- **Task statement**
Reproduce the records word for word, apart from the images they contain.

[Stored data]
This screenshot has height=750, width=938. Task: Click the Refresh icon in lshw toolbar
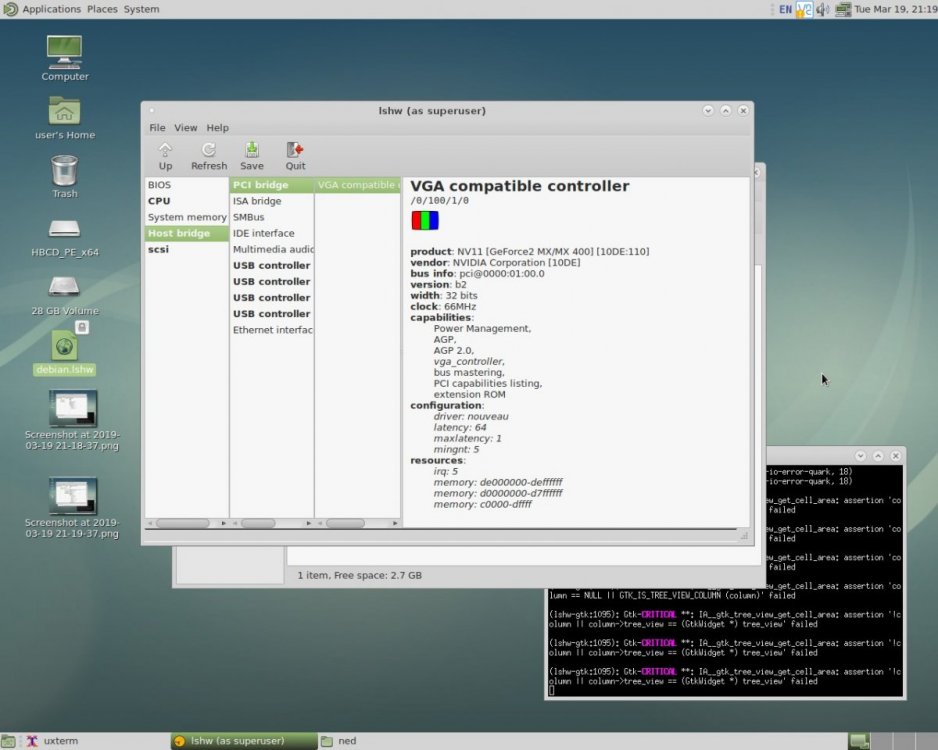pos(209,155)
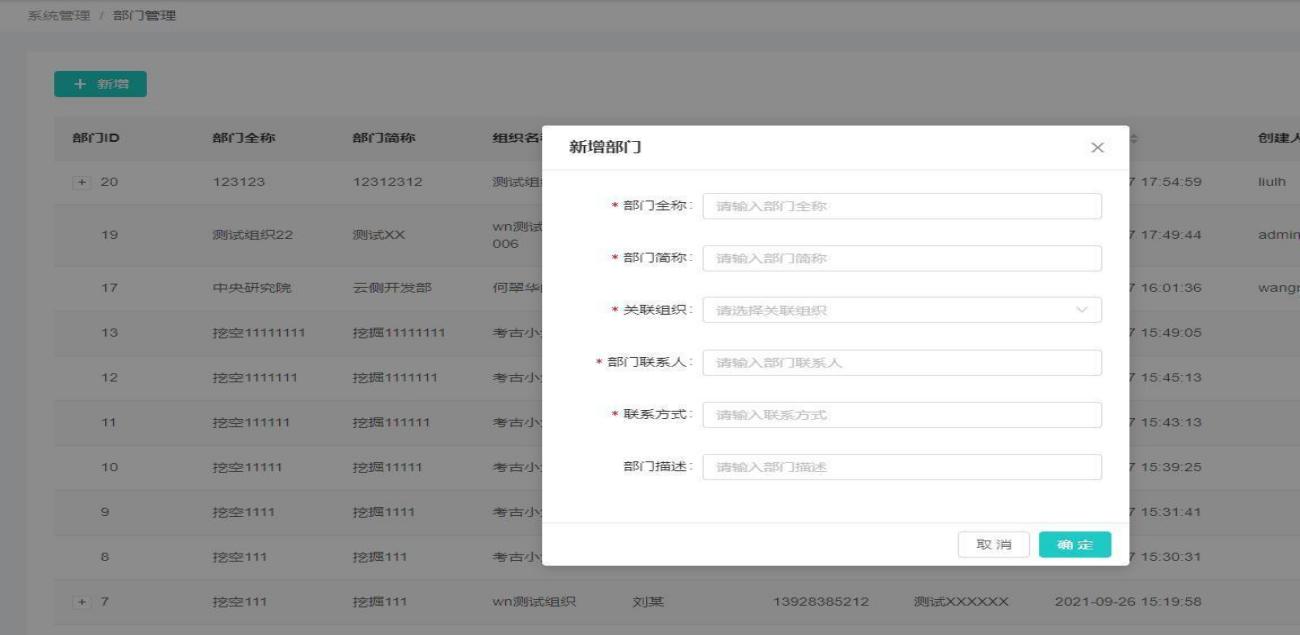This screenshot has height=635, width=1300.
Task: Click 部门管理 breadcrumb item
Action: [x=144, y=16]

- **Response to the task**
This screenshot has height=750, width=938. Task: Click the Refresh icon in lshw toolbar
pos(209,155)
This screenshot has height=635, width=1300.
Task: Click 部门管理 breadcrumb item
Action: [x=144, y=16]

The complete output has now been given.